Jerry Slick, a drummer turned cinematographer whose mid-’60s San Francisco band the Great Society featured his then-wife Grace Slick on vocals, died March 17, 2020, at his Mill Valley, Calif. home. His death, believed to be of cancer, was confirmed by his wife, Wendy Slick, and by Darby Slick, Jerry’s brother. Jerry Slick was 80.

The oldest of three brothers, Jerry Slick was born Aug. 8, 1939. Upon his release from the Army, he married Grace Wing, his former next door neighbor, in San Francisco on Aug. 26, 1961. After their honeymoon, Jerry Slick enrolled in film courses and began making student films while Grace worked in a department store. Before long the couple fell into San Francisco’s intellectual beatnik scene, listening to folk music and, later, jazz, and growing marijuana in their backyard.

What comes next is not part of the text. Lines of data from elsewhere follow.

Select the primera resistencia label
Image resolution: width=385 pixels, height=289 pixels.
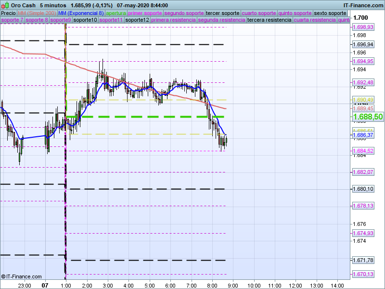tap(173, 20)
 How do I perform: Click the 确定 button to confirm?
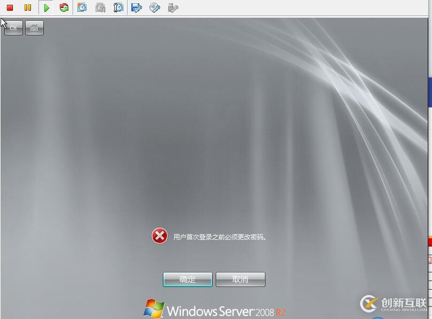(187, 279)
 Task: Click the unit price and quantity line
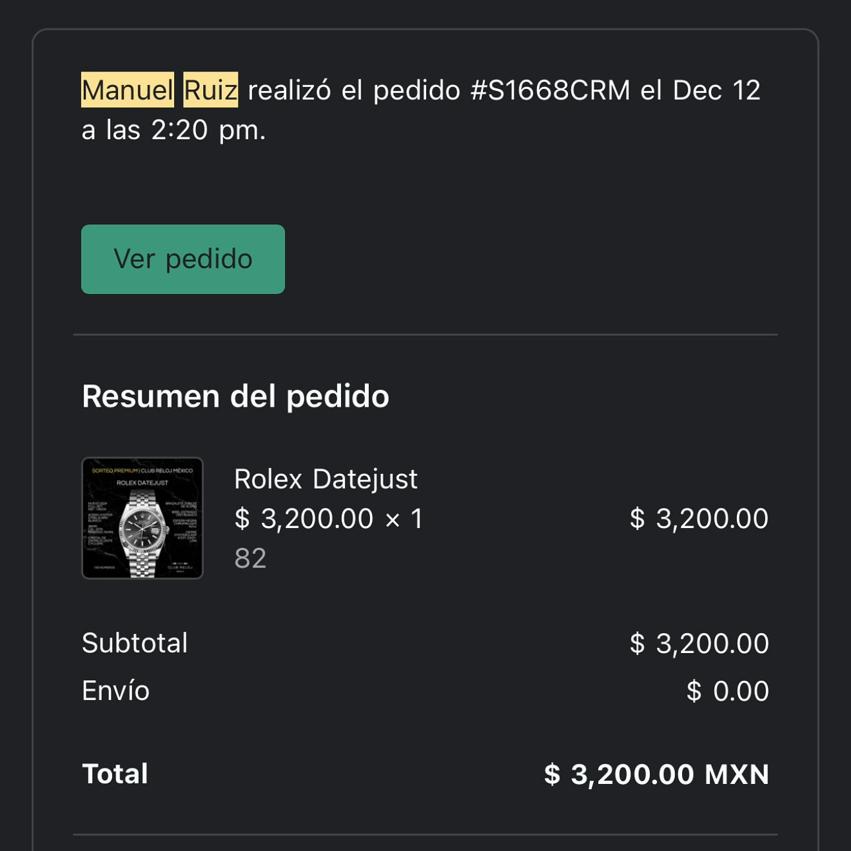328,519
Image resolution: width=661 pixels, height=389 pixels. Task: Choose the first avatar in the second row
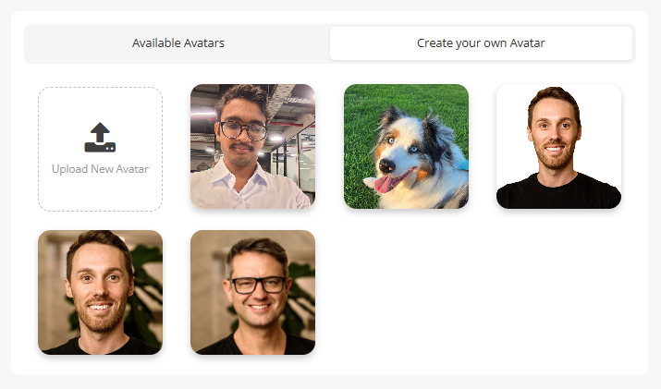(100, 292)
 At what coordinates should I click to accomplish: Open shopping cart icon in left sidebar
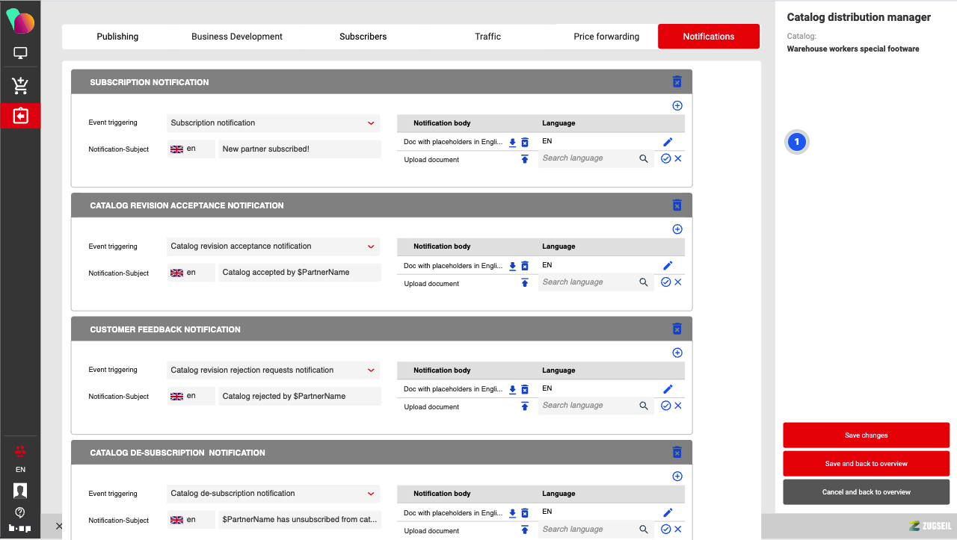(x=20, y=87)
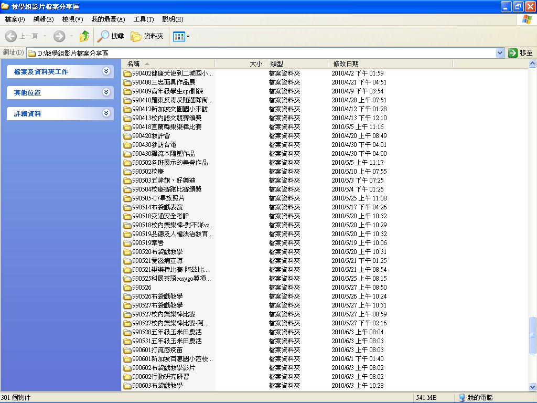Viewport: 537px width, 403px height.
Task: Click the Forward arrow toolbar icon
Action: pos(59,36)
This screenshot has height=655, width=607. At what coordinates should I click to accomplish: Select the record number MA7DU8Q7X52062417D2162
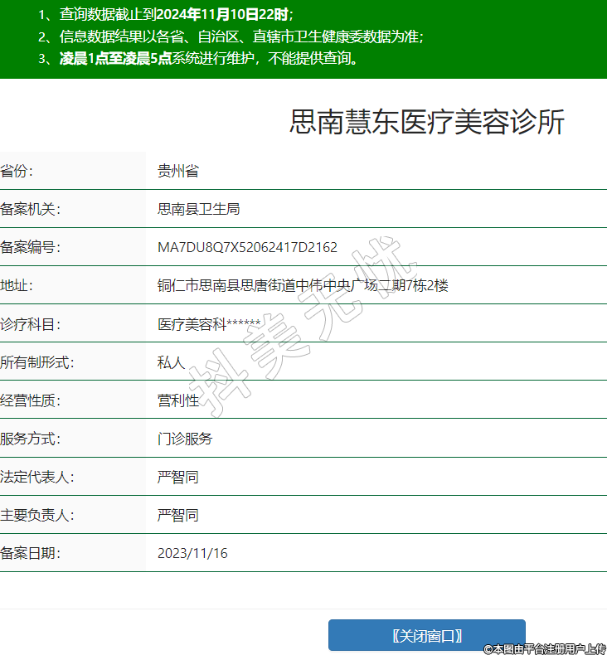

By 1964, Jerry had become more involved with filmmaking. For a short film titled Everybody Hits Their Brother Once, he called upon Grace to provide the music and she entered a recording studio for the first time, playing Spanish guitar to accompany scenes in the film. The film won first prize at the 1964 Ann Arbor Film Festival in Michigan, but although Jerry Slick graduated from San Francisco State College with a degree in cinematography, their future lay not in the medium of film but rather in that of rock and roll.

Grace and Jerry Slick circa 1966

Neither Jerry nor Grace had much interest in rock—Elvis Presley and the early Beatles had not impressed her. But when Grace heard the Rolling Stones it hit home with her—she admired their scruffy looks and rough-edged, R&B-informed music. While leafing through the San Francisco Chronicle in the summer of 1965, she saw an advertisement for a concert by a new rock band called Jefferson Airplane at a club called the Matrix, and convinced Jerry to go see them.

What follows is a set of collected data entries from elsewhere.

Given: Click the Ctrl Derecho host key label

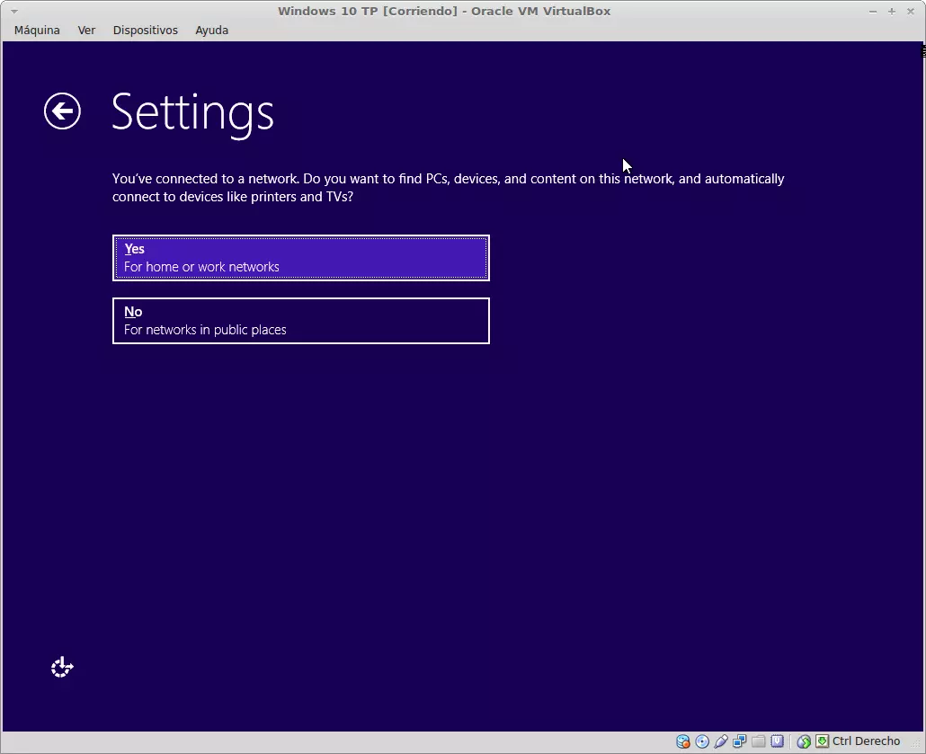Looking at the screenshot, I should click(866, 741).
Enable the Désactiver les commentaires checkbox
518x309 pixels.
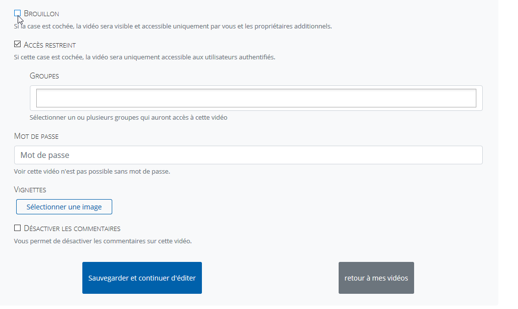[18, 228]
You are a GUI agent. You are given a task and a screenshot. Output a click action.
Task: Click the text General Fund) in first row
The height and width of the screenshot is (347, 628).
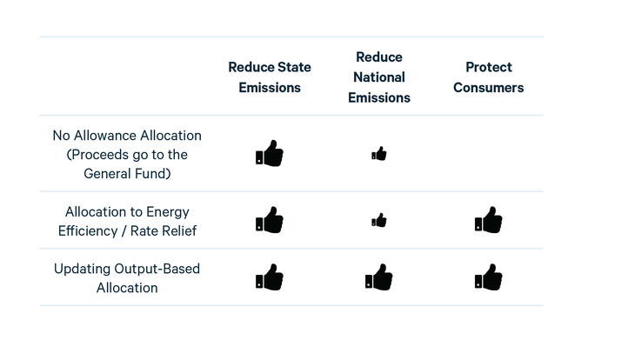point(127,174)
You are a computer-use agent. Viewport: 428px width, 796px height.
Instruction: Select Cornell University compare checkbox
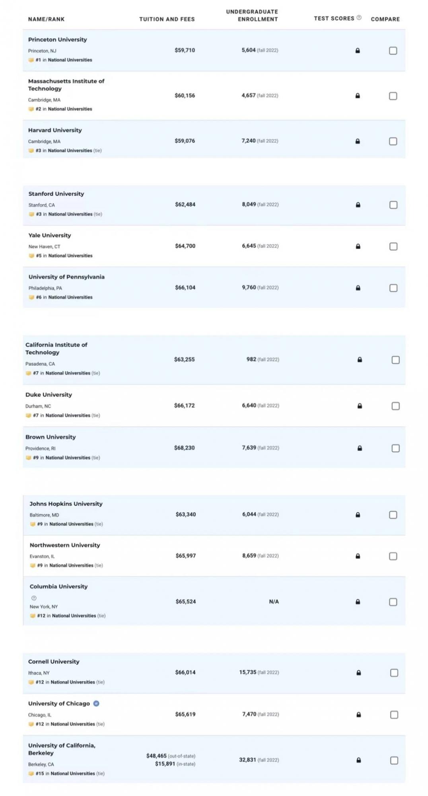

Listen to the Great Society’s cover of the 1963 Jaynetts hit “Sally Go ‘Round the Roses”

Immediately, Grace and Jerry knew what they needed to do. They recruited Jerry’s younger brother, Darby Slick, then 21, to play guitar. Jerry played the drums and Grace sang and played guitar. A few others came and went until they settled on a name—the Great Society!! (taken from a domestic program championed by then-President Lyndon B. Johnson)—and, before long, a lineup that also included David Miner on vocals and guitar, Bard DuPont on bass, and (later, replacing DuPont) Peter van Gelder on flute, bass, and saxophone.

An album of Great Society recordings released after the band’s split

With original songs written by Grace and Darby Slick, the Great Society (the exclamation points were generally ignored) became a favored attraction at the city’s budding rock ballrooms, including the Fillmore Auditorium, booked by proprietor Bill Graham. Along with other new bands like Jefferson Airplane, the Grateful Dead and Big Brother and the Holding Company, the Great Society was ubiquitous at local events. For a publicity gimmick, the Great Society manufactured buttons mocking the Airplane’s slogan Jefferson Airplane Loves You—theirs read The Great Society Really Doesn’t Like You Much at All.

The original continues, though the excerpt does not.